Antes de ingerir un alimento, nuestros sentidos humanos realizan un complejo ritual sensorial con el fin de extraer la abundante información crítica que cada bocado nos proporciona. No es casual, por tanto, que estemos especialmente dotados para desentrañar el significado de las texturas, sabores, gamas cromáticas, consistencias y aromas de aquello que nos alimenta. De hecho, estamos adaptados genéticamente para ello, razón por la cual establecemos el nexo entre biología y cultura sobre las bases de la alimentación.
Alimentarse es, en ese contexto, un proceso exhaustivo de adquisición de información, que es inmediatamente interpretada en clave cultural. El hambre y la curiosidad comparten así la función de motores del proceso, mientras que la saciedad, como fenómeno espontáneo y generador de placer, se produce en una doble respuesta: a la ingesta de un determinado volumen límite de alimento y a la sobresaturación por exceso de información sensorial. Desde esta óptica, la denominada alimentación mediterránea constituye un paradigma de lo expuesto. Surgida en regiones en las que la agricultura intensiva permite disponer de gran variedad de productos con perfiles sensoriales intensos, proporciona una dieta potencialmente exuberante que, literalmente, fatiga pronto los sentidos hasta hacerlos desistir, incapaces de procesar un bit de información más. Hay que decir que son escasas las comunidades en las que actualmente impera la alimentación mediterránea.
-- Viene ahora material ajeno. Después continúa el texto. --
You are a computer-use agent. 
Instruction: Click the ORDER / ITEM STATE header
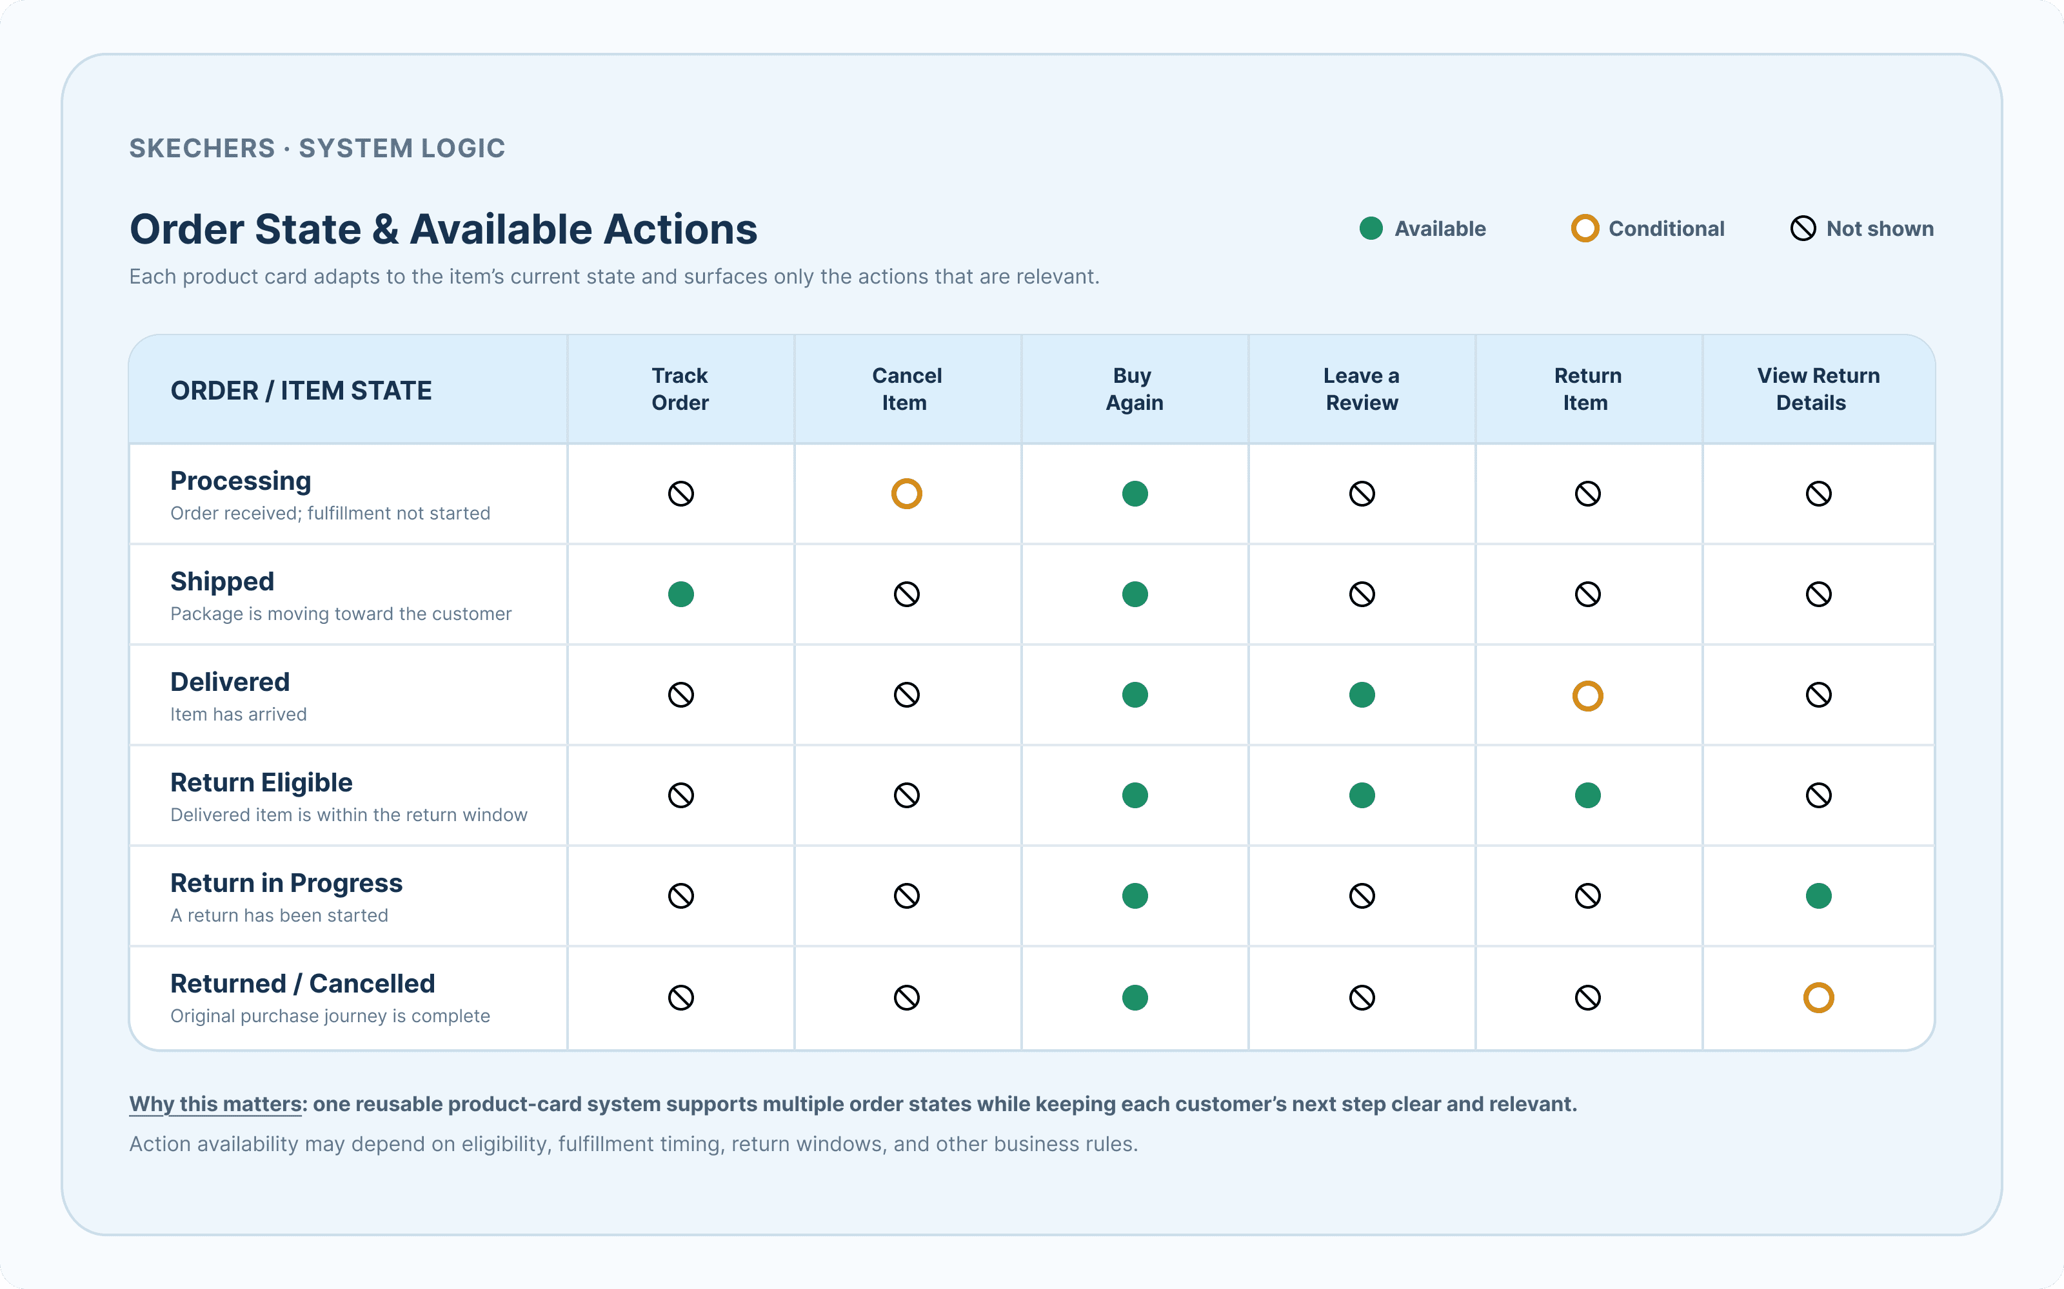point(301,390)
En otras regiones, en contextos en los que la diversidad de los alimentos es menor y sus perfiles sensoriales tienen menos atractivo informacional, prevalece la tendencia a que la saciedad sea la respuesta a la cantidad ingerida. Una práctica que prima los alimentos pesados, que empobrece las expectativas sensoriales pero que, a pesar de ello, se extiende cada vez más por el planeta.
En numerosas sociedades actuales ha surgido precisamente una paradoja: el acceso sin apenas restricciones a alimentos asociados a ciertas culturas, provoca un incremento alarmante de individuos obesos y poco saludables. Puede ser algo más que una hipótesis el hecho de que una parte de la población agota y fuerza el límite de la cantidad de alimento ingerido porque la variedad y la riqueza sensorial de esos «nuevos» alimentos es pobre, en contraste con sus altos contenidos energéticos y su disponibilidad.
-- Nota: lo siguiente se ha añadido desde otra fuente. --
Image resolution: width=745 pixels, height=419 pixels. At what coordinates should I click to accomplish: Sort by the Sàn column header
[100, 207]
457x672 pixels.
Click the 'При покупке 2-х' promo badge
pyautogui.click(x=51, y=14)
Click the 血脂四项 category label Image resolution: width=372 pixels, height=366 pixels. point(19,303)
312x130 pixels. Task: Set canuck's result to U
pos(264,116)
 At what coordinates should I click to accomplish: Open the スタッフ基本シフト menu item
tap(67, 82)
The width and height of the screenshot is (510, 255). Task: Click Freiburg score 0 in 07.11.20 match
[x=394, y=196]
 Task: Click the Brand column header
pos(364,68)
Las alarmas han saltado en la mayoría de sociedades, opulentas y pobres. También en las mediterráneas. La respuesta de las autoridades sanitarias, tras comprobar la relación lineal entre obesidad y pérdida de salud de la población, se encamina a recomendar una dieta menos energética, con mayor presencia de vegetales y la práctica de ejercicio físico para compensar la tendencia general a los hábitos sedentarios. Cabría añadir a esas propuestas una decidida educación para el mayor y mejor uso de los sentidos, en especial los relacionados con la alimentación, la promoción de alimentos ricos en perfiles sensoriales a fin de recuperar la función informacional de la comida y, para cerrar el círculo, un claro apoyo a la industria sensorial, surgida en las regiones «mediterráneas» y con potencial para competir en los mercados globales de la economía basada en el conocimiento.
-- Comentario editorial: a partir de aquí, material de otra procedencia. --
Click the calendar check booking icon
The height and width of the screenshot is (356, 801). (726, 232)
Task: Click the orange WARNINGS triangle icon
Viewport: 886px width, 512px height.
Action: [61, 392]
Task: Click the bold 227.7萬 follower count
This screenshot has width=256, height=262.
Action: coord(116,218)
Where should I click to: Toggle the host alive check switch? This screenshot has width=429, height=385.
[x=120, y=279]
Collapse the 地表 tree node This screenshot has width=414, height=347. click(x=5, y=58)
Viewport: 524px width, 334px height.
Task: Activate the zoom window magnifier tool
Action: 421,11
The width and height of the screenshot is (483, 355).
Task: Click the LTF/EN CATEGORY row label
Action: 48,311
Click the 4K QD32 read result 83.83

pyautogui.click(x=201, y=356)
La sociedad disfrutaría de mayor porcentaje de individuos sanos, mejor alimentados, excelentemente informados sensorialmente, con menos índice de obesidad y con grandes expectativas de incrementar su calidad de vida. Los entornos social y económico se verían asimismo favorecidos con una industria de futuro propia, competitiva y floreciente. Puede parecer una utopía, pero está al alcance de nuestros... sentidos.